Let's answer this way, Stacy. Our practice is not to give comp guidance. And appreciate the interest. It is a really -- We have a big weekend, or big week that we're in now and some shifts in our own promotional cadence. So we need to get through this and we'll bring you sales results for May next week. And we will talk about -- We won't talk about quarterly comp guidance, but our view of that obviously is reflected in the margin pressure and the guidance we're seeing for the second quarter. With respect to the knits and the back half, clearly, we believe that we will have with better managed inventories in terms of this unit strategy and the quick turn leveraging the production cycles and bringing closer to need, we will be able to improve our merch margin in the back half of the year. That is our goal, that's our target, and what we're working towards. We feel that the knit strategy is improving. I believe that in the third quarter, we are offering a better balance of choice, meaning we do not have to bring at any one given time the breadth of assortment that we saw in the first half of the year. And we also have gotten good feedback in what's selling and what the customer is responding to. And that's the comment we'll have on knits.

James O'Donnell

Allow me to weigh in here because I think maybe we painted a picture that you're all deeming to be much more dramatic and drastic than it really is. The knit program that was initiated for the first quarter of this year, actually some of it is in the fourth quarter of last year, but how many for first quarter this year was not a disaster. We actually -- Lessons learned we've had some phenomenal selling in some graphics, non-branded and in branded on our graphic T-shirt line. Some of our styles in Womens in what we would call the on-trend product was well received.
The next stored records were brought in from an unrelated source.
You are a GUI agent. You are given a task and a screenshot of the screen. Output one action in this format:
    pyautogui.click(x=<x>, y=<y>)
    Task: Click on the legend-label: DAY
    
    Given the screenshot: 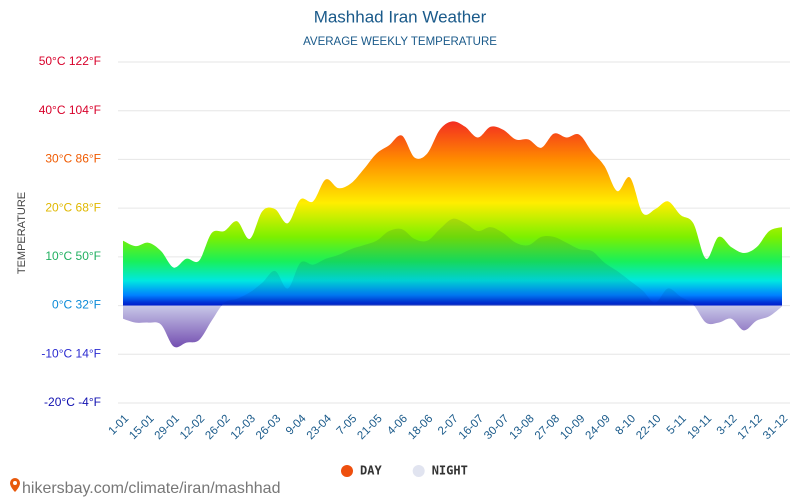 What is the action you would take?
    pyautogui.click(x=371, y=471)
We've actually lessons learned that we were able to get some higher price points on product that we probably could have, hindsight being 20/20, could have bought a little heavier, but we didn't. We've actually -- The problem with the knit assortment is that we might have been a little too enthusiastic, and the assortment was a bit broad. And probably we could have been a little more strategic in how, not only how we purchase it, but how we brought it in and landed it in quantities. So all of these lessons learned, they're being course corrected during the second quarter with the markdown strategies to eliminate some of the summer styles, as well as bring in some, what we think, are some new and exciting styles for third quarter. And we're very excited about holiday. The knit team that we have, primarily in Womens, is a quite talented team. And I have all the faith that they're going to deliver some on-trend product that's going to be well received. Combining all of that, you're going to see that the AUR can go up somewhat in that category, whereas we were in a very much in the unit velocity mode early in the season. And bottom line is it didn't work. And when something -- you have to try something before you know, and there are some things that we did learn that we'll take advantage of as we move into the third and fourth quarter. Second quarter will be what it's going to be. And it has to be -- we've been in this business for a while, and we're just going to do what we have to do in order to have clean inventories going into the two most important quarters of the year, and that's the third and fourth quarter.

Operator

That question will be coming from the line of Linda Tsai with MKM partners.

Linda Tsai - MKM Partners

Given the inconsistent traffic trends, are there any marketing initiatives or promotions that have been successful for you that could help smooth the volatility of customer traffic?

Joan Hilson

Linda, we are, as I mentioned earlier, working on some innovative marketing ideas. And clearly, we're on it. And we'll be bringing that to you in the back half of the year, as well as late into the second quarter.

Judy Meehan

All right, everyone. That concludes the First Quarter Conference Call. As you know, our next announcement will be May sales, which we will report next Thursday, June 3. So thanks for your participation today, and everyone have a great weekend.

Operator

You may now disconnect your lines at this time. Thank you for your participation.